- [WORK INSTRUCTIONS]:
Rescale the records between the lines holding "Task: Click the" and "Action: coord(418,283)", inclusive. Write those lines out again with their requests, multiplying every coordinate in the answers by 0.4 and rounding each to a whole number, with halves rounded up.

Some records

╭──

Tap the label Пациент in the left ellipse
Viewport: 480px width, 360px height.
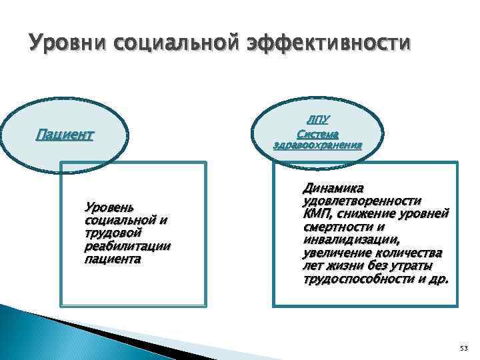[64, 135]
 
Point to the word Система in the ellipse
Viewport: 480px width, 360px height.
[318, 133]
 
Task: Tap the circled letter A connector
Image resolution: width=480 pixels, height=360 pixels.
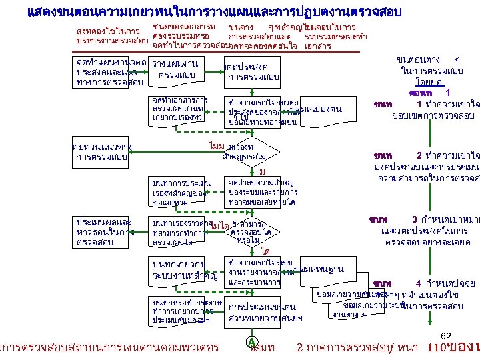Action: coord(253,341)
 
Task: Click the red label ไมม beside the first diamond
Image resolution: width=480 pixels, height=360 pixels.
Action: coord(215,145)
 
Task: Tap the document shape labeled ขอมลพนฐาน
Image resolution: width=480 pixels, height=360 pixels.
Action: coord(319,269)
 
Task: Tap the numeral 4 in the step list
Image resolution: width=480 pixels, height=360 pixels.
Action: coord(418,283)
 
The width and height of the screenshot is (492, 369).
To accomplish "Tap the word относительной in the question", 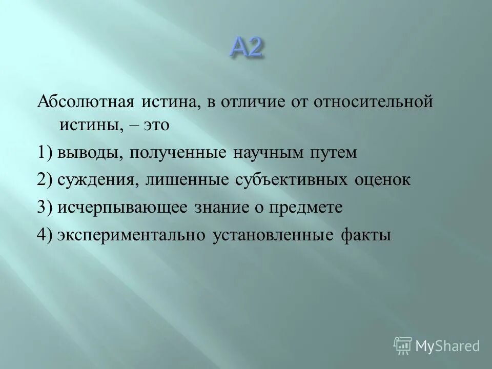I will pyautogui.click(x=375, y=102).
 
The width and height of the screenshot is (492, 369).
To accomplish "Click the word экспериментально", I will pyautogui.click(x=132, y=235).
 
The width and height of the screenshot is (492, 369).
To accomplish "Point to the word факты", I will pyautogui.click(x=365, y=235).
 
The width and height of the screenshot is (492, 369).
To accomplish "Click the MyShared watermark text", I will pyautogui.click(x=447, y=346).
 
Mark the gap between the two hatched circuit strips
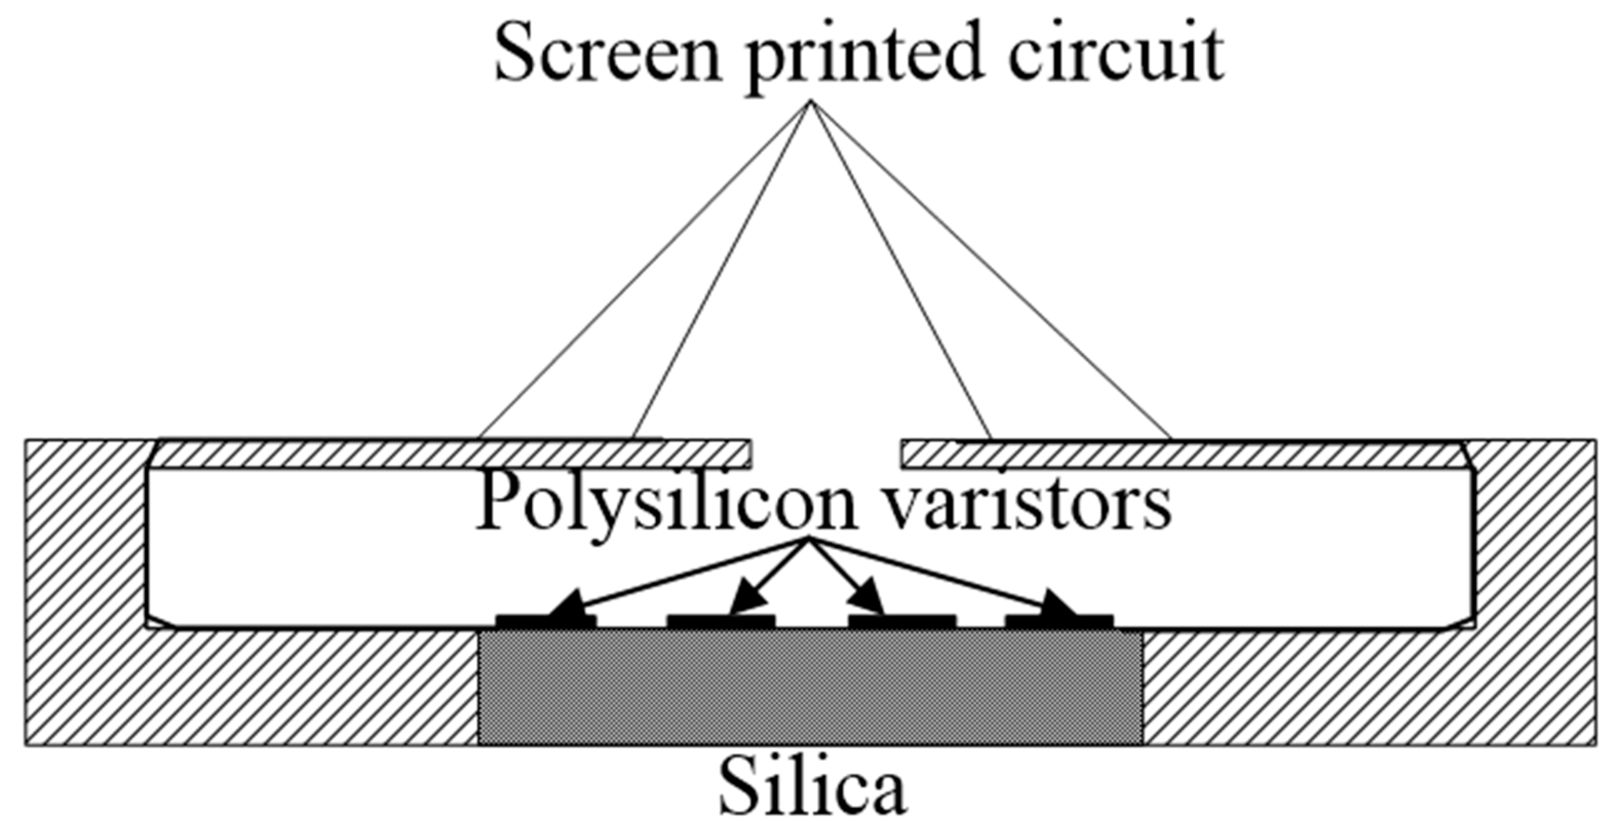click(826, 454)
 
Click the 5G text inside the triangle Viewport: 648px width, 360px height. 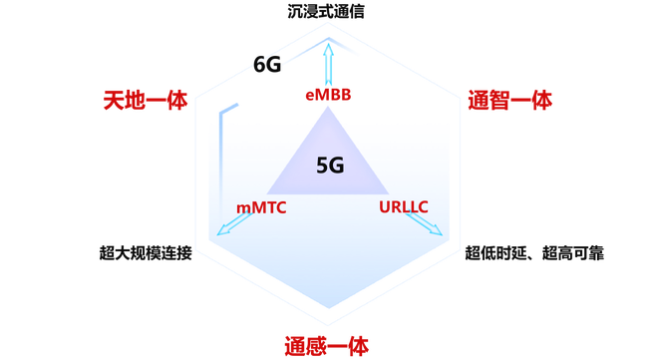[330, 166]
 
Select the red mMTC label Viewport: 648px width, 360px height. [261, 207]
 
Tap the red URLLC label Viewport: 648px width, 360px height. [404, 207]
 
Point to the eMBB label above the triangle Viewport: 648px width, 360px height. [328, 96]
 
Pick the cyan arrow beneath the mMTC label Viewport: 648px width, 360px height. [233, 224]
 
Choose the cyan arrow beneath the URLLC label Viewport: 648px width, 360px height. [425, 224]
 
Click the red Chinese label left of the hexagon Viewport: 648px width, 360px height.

╰──
╭──

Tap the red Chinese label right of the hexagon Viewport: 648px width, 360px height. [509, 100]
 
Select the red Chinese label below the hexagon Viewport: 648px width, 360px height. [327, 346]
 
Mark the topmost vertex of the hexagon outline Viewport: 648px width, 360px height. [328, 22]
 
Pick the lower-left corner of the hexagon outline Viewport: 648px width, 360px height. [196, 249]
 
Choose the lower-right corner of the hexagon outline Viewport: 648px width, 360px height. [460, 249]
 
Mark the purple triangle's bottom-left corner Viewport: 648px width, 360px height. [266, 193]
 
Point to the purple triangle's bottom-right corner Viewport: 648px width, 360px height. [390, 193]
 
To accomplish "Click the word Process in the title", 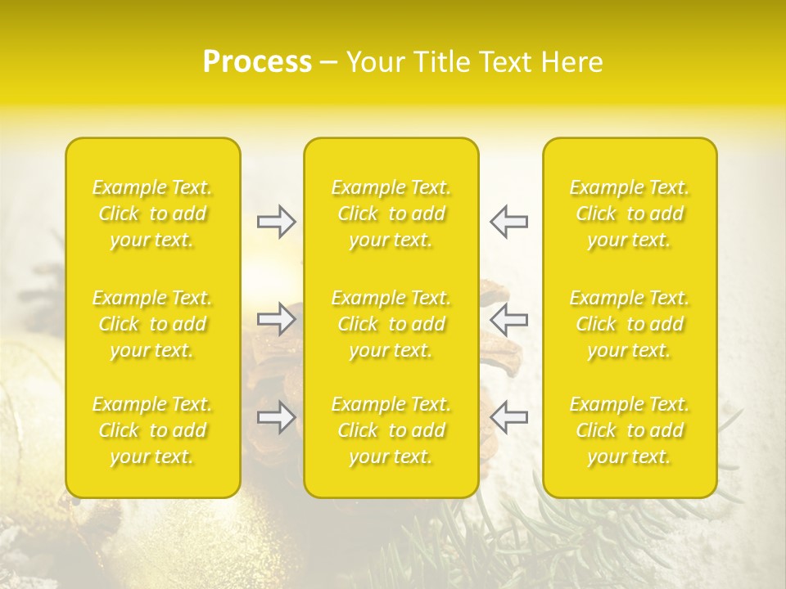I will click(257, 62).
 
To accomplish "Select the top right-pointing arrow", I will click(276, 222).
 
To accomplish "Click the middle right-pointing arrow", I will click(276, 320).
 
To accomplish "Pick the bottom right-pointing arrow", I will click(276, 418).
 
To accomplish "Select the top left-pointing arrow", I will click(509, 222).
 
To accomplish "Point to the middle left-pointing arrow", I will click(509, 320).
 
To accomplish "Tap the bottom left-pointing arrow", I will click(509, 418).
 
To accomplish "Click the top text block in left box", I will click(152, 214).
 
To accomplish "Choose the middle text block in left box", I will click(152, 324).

╰──

- [EXERCISE RESPONSE]:
Task: Click the red label ไมม beside the first diamond
Image resolution: width=480 pixels, height=360 pixels.
Action: coord(86,58)
 
Task: Tap the document shape labeled ขอมลพนฐาน
Image resolution: width=480 pixels, height=360 pixels.
Action: coord(128,108)
 
Task: Tap the numeral 4 in the step list
Image resolution: width=480 pixels, height=360 pixels.
Action: coord(167,113)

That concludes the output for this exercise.